The point of this blog is to demonstrate that making things simple helps becoming agile (i.e. helps bring back common sense to what you do). Slight glitch: making things simple is a different kettle of fish than taking the easy option. Simple is not Easy!

 

Project Noise Level: iterations to make it simple (based on Ralph Stacey diagram):

Looking at what Mike Cohn and Ken Schwaber’s project noise level (from http://www.mountaingoatsoftware.com/scrum/a-reusable-scrum-presentation),

Project Noise Level

It took me a while to understand this slide (ok, I did not pay attention to it first).

I am interpreting it that way: if you can make things simple around you, then you can be agile: you have to reach simplicty to know what you are doing – we are not as good as we think to handle complexity.

Scrum is made of short sprints forcing a team to break down requirements and technology simple enough to deliver a product increment.

As De Vinci said “Simplicity is the ultimate form of sophistication”

So Simplicity could be a path to agility, not an easy path!

 

A Real life example that saves time, lots of it:

Just about 2 years ago, we set up a 3-day workshop to capture user stories with our customers. Our supplier did attend this workshop. For each story we created, we added a few (1 to many) acceptance criteria using specification by example (Given/When/Then/And/But model). It did work great because even for the user stories that initially looked obvious, adding an example showed that there were still misunderstanding between participants about what the stories were about.
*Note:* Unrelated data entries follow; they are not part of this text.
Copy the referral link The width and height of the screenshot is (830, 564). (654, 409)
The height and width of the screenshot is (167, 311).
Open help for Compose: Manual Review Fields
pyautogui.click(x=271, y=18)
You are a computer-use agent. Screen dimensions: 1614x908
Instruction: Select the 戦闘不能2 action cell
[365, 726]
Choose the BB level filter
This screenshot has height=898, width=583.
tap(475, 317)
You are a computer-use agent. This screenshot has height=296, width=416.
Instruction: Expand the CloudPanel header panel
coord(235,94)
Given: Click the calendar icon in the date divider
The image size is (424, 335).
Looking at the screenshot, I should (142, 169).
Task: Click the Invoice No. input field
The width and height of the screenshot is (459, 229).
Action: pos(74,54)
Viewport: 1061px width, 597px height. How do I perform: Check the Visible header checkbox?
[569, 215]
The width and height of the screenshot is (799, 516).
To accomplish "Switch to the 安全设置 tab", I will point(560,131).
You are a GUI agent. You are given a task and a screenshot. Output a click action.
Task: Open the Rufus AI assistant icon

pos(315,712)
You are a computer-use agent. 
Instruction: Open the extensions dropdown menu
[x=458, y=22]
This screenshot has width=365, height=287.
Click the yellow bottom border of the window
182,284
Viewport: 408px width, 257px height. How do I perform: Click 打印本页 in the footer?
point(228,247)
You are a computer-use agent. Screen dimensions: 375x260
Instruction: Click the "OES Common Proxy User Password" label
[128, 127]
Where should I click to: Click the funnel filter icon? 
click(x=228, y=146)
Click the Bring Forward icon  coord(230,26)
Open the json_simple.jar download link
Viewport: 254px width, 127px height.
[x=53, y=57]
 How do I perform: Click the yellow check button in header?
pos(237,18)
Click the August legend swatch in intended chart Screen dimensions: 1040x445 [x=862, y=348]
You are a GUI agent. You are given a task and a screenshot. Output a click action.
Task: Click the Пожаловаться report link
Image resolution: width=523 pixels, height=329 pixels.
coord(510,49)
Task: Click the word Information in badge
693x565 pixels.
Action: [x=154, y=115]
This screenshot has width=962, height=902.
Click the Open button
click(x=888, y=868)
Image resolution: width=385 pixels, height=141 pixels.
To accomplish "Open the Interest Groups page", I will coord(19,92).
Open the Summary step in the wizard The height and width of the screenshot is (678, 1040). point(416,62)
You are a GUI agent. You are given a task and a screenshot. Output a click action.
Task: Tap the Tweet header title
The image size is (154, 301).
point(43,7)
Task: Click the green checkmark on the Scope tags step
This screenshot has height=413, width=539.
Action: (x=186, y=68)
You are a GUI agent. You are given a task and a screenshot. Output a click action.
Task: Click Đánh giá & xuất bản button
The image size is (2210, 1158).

An example was (along the line):

As a driver, I want to get directions to a city in another country so I can travel to that city

GIVEN I am in France AND my system is in French

WHEN I say “go to Brussels, 123 main street”

THEN the system says “I did not recognise that – please try again”

The reason the system does not recognize an address abroad: this is a technical limitation that the supplier of the system raised. The customer had forgotten this limitation.

Bottom line, adding one (or more) true example to a story avoids misunderstanding to a great extend (see Ron Jeffreys on User Stories)

That “specification by example” does is making the story simple to understand. Even a story well written may not be concrete enough hence having an example makes obvious what we want to achieve (and also generate discussions).

We also know what that agile architecture principles like to “keep it simple stupid”.

So if you make things simple (and this is hard), then can you become agile?

 

Last but not leat, these are De Bono principles to simplicity:

  1. You need to put a high value on simplicity
    To get simplicity you have to want to get it. To want to get simplicity you have to put a high value on simplicity.
  2. You must be determined to seek simplicity
    People quite like simplicity if it does not cost anything but are usually unwilling to invest resources in making something more simple.
  3. You need to understand the matter very well
    If you do not seek to understand a situation or process, your efforts will be ‘simplistic’ rather than simple. Simplicity before understanding is worthless.
  4. You need to design alternatives
    It is not a matter of designing the ‘one right way’. It is more a matter of designing alternatives and possibilities, and then selecting one of them.
  5. You need to challenge and discard existing elements
    Everything needs to justify its continued existence. If you wish to retain something for the sake of tradition let that be a conscious decision.
  6. You need to be prepared to start over again
    In the search for Simplicity, modify if you can – start afresh if you cannot.
  7. You need to use concepts
    Concepts are the human mind’s way of simplifying the world around. Warning: If you do not use concepts, then you are working with detail.
  8. You may need to break things down into smaller units
    The organisation of a smaller unit is obviously simpler than the organisation of a large unit. The smaller units are themselves organised to serve the larger purpose.
  9. You need to be prepared to trade off other values for simplicity
    A system that seeks to be totally comprehensive may be very complex. You may need to trade off that comprehensiveness for simplicity.
  10. You need to know for whose sake the simplicity is being designed
    A shift of complexity may mean that a system is made easier for the customer but much more complicated for the operator.